*ASSIGNED TASK*
Set down, exactly as written, the lines from the top of the data to the line that holds "Screen dimensions: 670x421", and omit the pictures.

*MATERIAL FOR THIS TASK*

+++++

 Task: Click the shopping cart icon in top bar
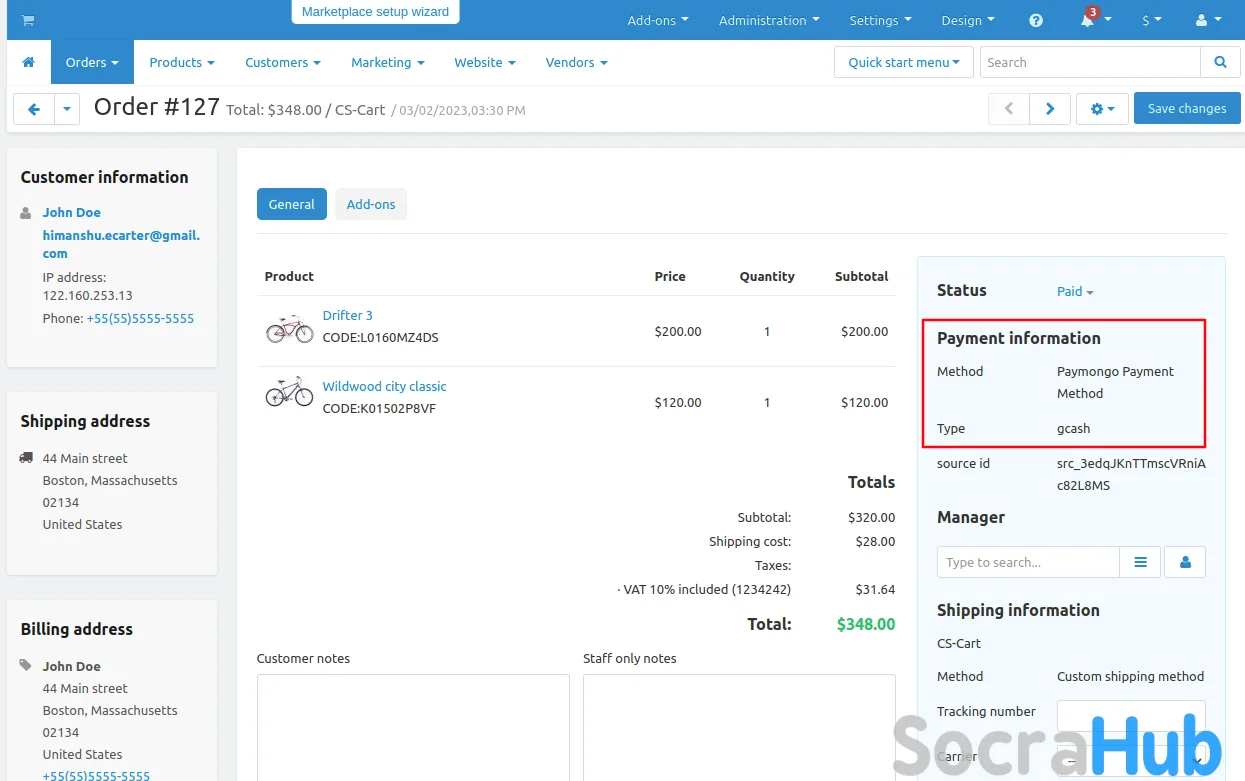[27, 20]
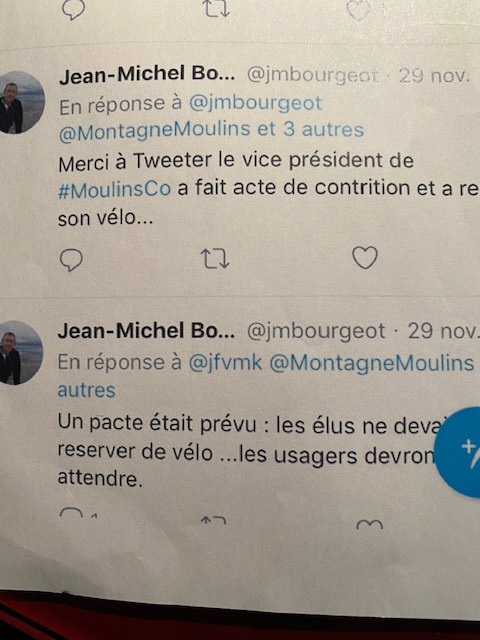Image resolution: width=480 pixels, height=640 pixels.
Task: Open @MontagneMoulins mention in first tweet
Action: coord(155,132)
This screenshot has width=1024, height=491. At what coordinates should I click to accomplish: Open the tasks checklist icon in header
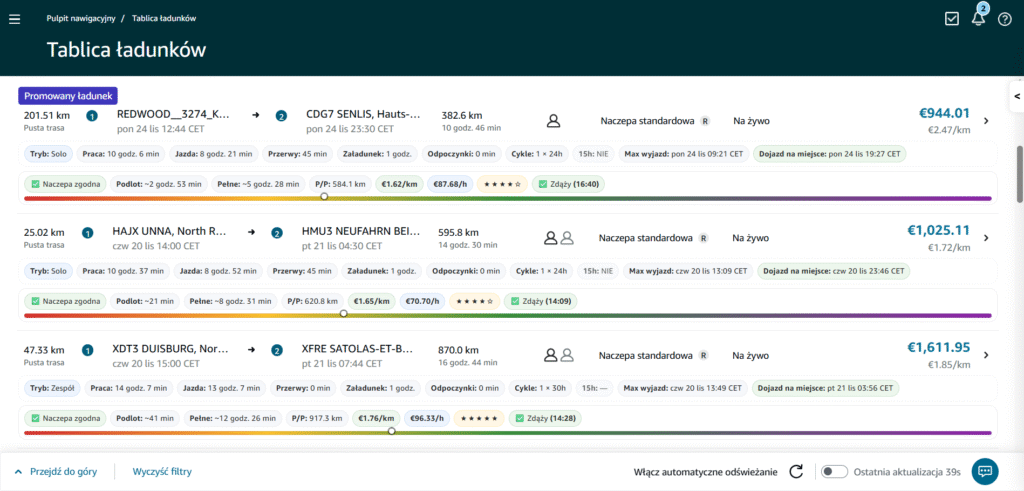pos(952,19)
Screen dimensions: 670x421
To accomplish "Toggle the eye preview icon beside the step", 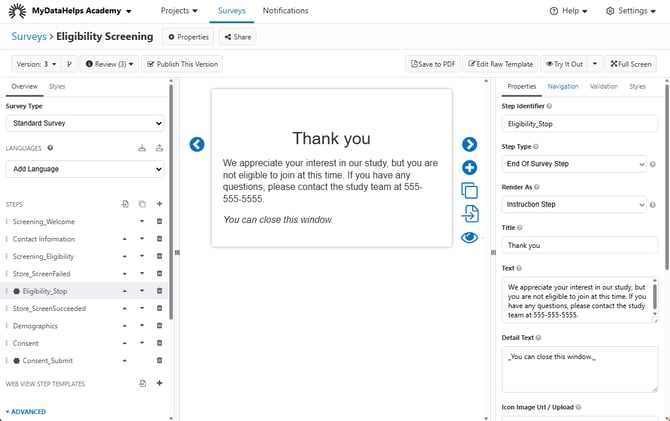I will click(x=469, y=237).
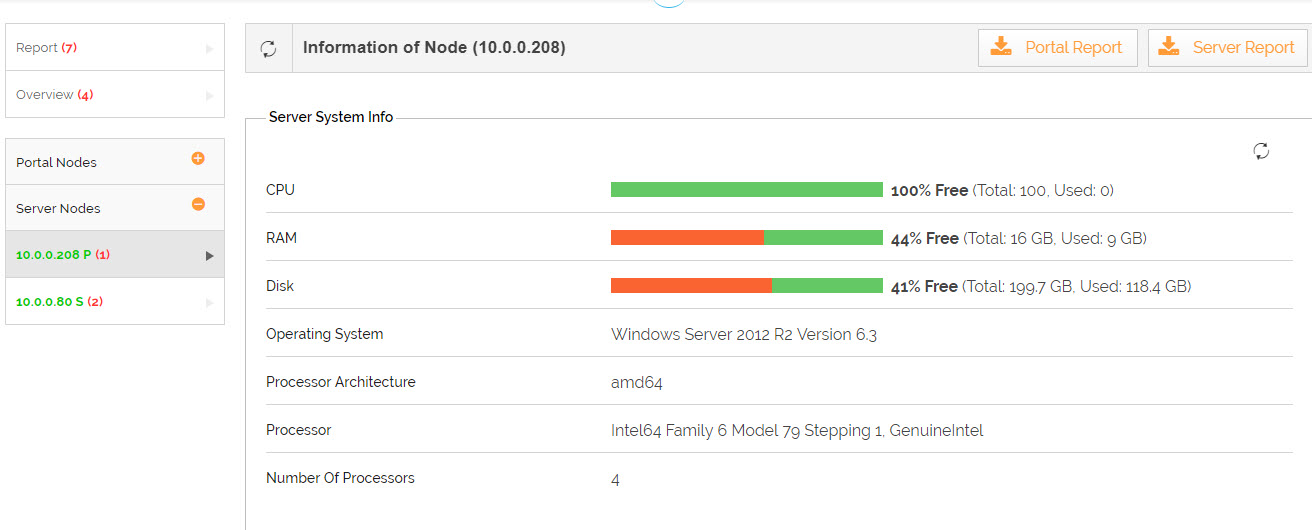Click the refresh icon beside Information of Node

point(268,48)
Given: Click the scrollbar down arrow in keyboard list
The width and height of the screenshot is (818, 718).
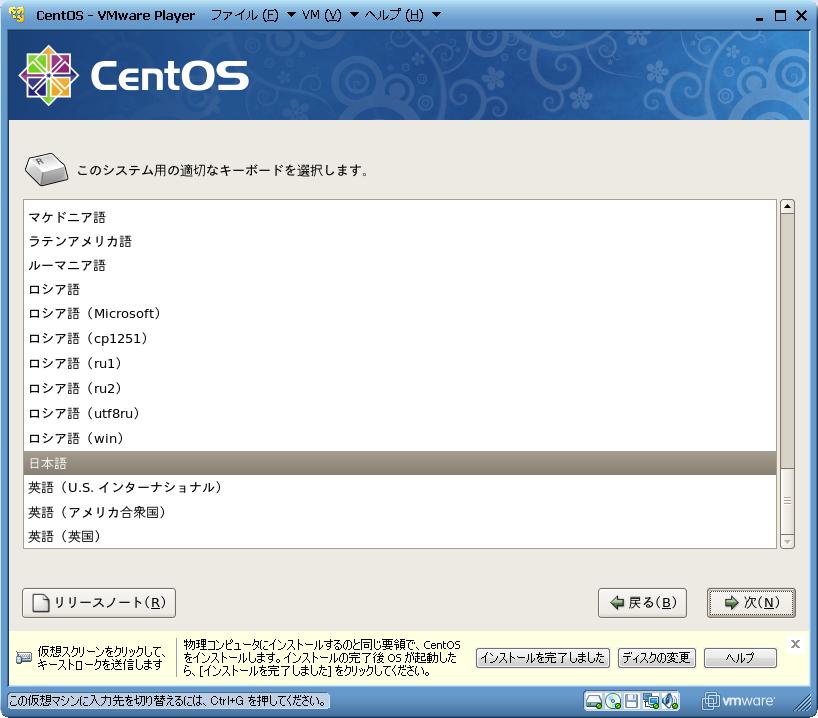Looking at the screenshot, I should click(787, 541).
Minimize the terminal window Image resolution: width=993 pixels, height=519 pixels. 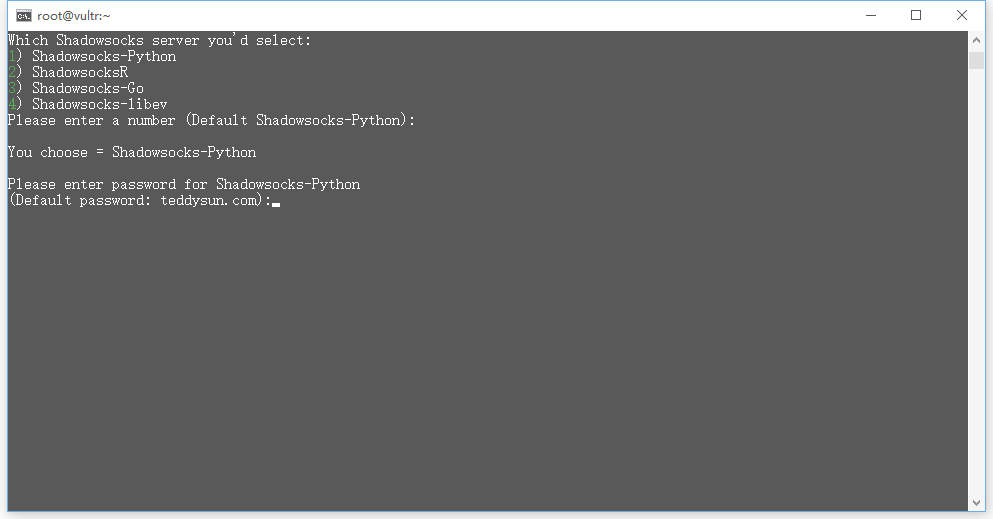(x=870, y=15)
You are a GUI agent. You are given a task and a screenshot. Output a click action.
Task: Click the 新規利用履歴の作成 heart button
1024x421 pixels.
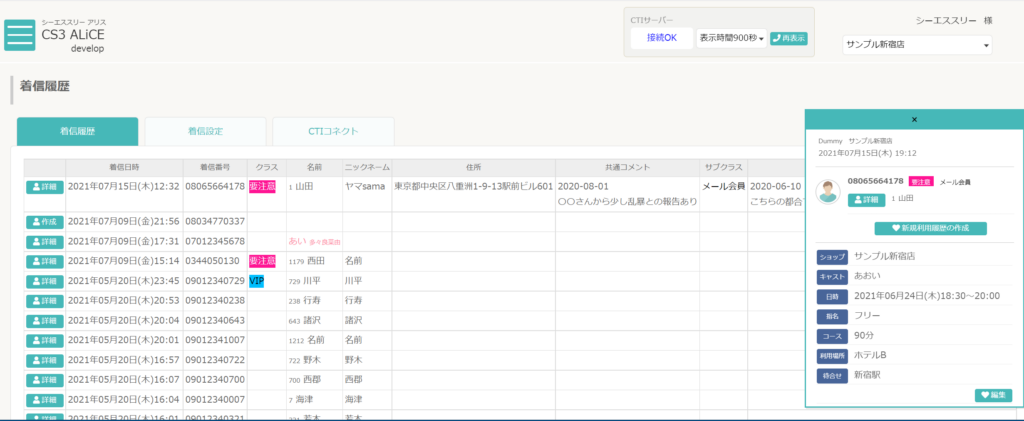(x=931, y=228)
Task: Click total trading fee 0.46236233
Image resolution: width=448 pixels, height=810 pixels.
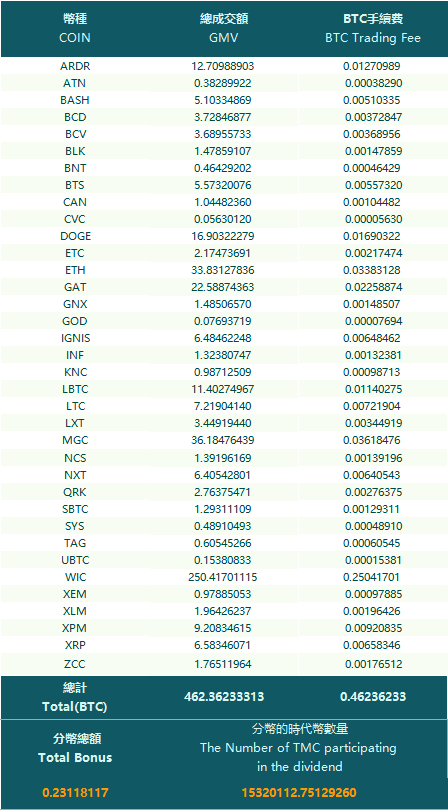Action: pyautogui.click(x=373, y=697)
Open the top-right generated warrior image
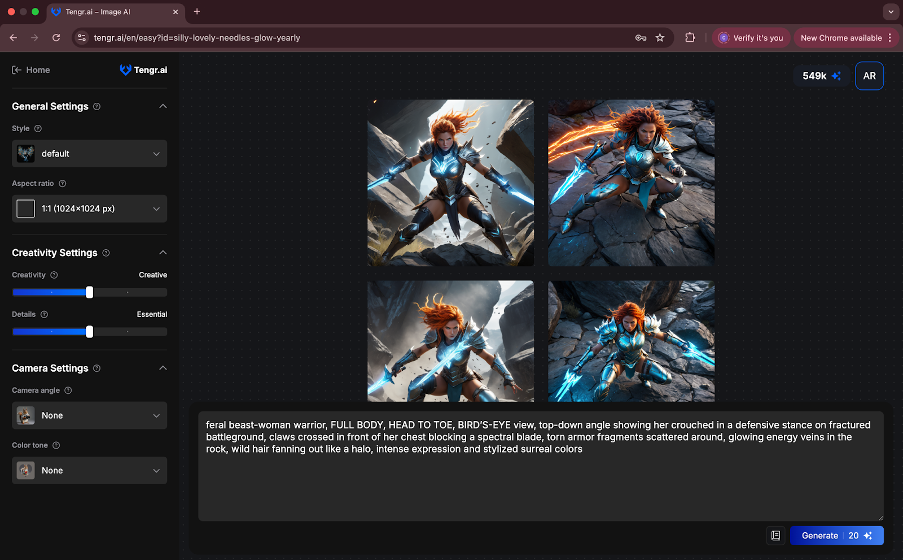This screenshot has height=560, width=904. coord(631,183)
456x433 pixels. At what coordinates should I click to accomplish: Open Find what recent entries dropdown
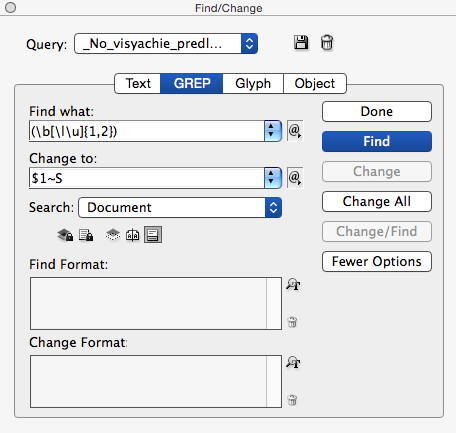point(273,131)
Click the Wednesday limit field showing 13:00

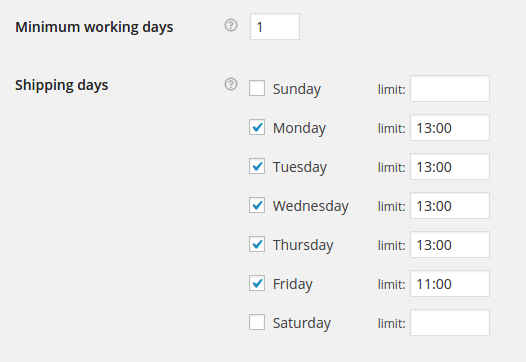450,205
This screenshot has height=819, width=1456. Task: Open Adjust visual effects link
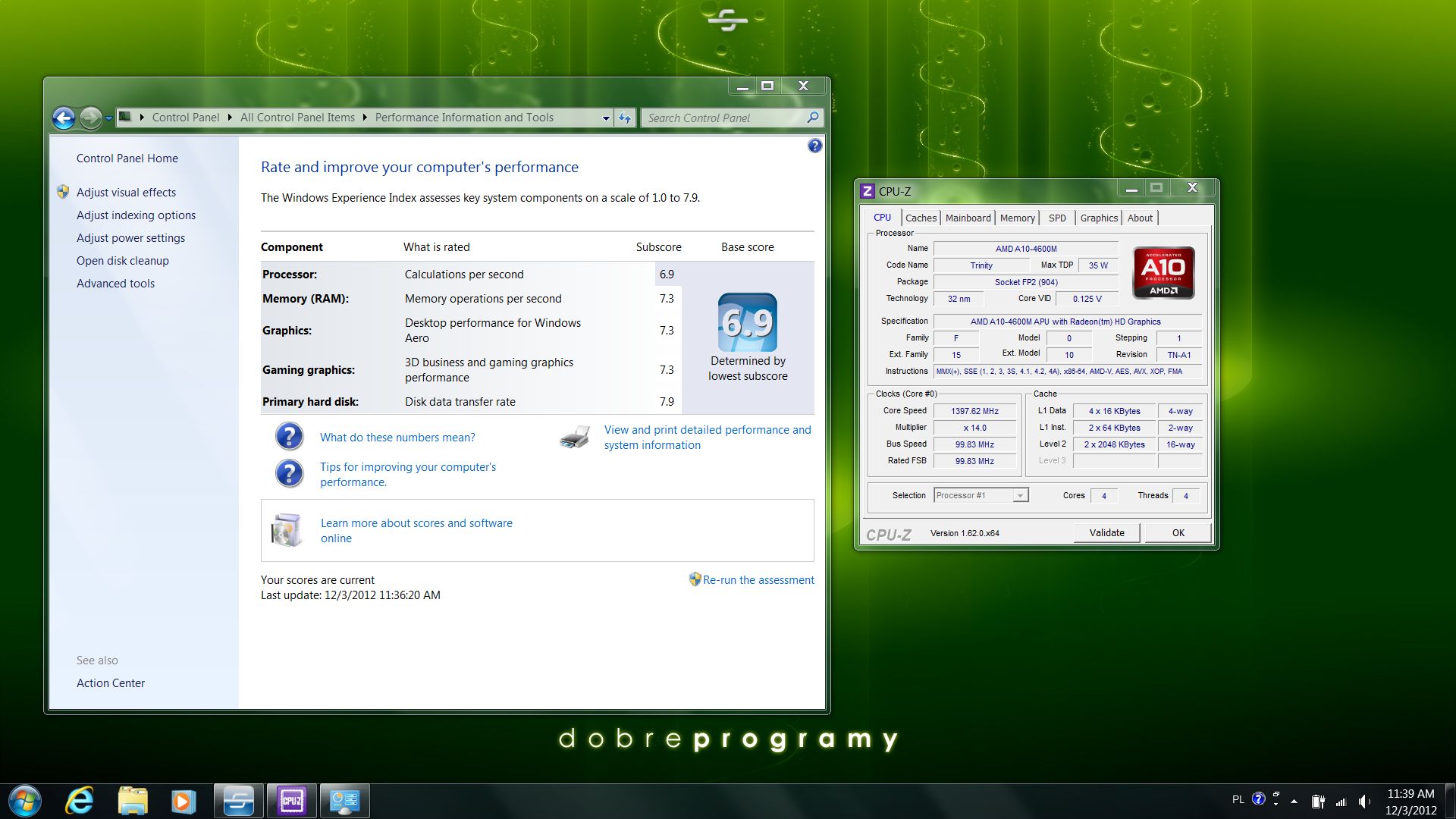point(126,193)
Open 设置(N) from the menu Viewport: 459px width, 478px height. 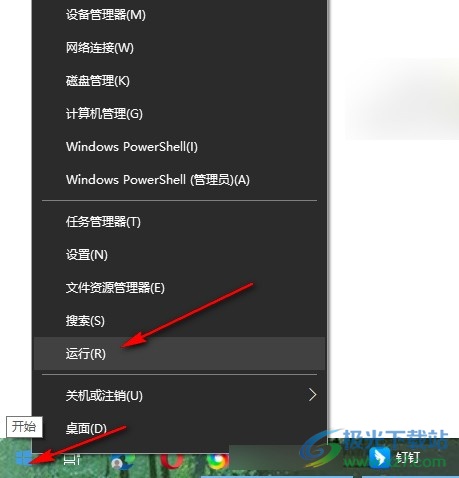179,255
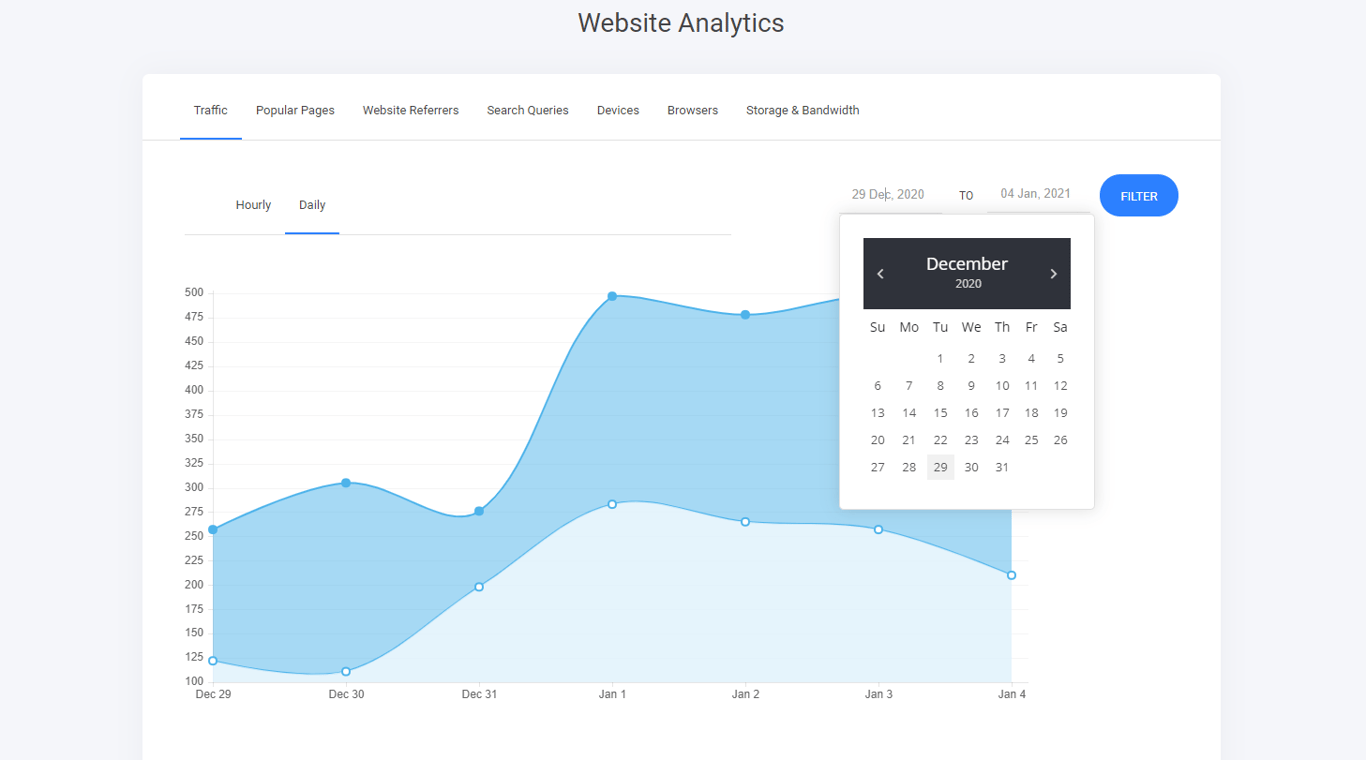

+++++

*OUTPUT FOR THIS TASK*
 Task: Click the shopping cart icon in top bar
[27, 20]
Image resolution: width=480 pixels, height=640 pixels.
Task: Open @MontagneMoulins mention in first tweet
Action: coord(155,132)
This screenshot has width=1024, height=491. At what coordinates should I click to accomplish: Open the tasks checklist icon in header
pos(952,19)
Screen dimensions: 670x421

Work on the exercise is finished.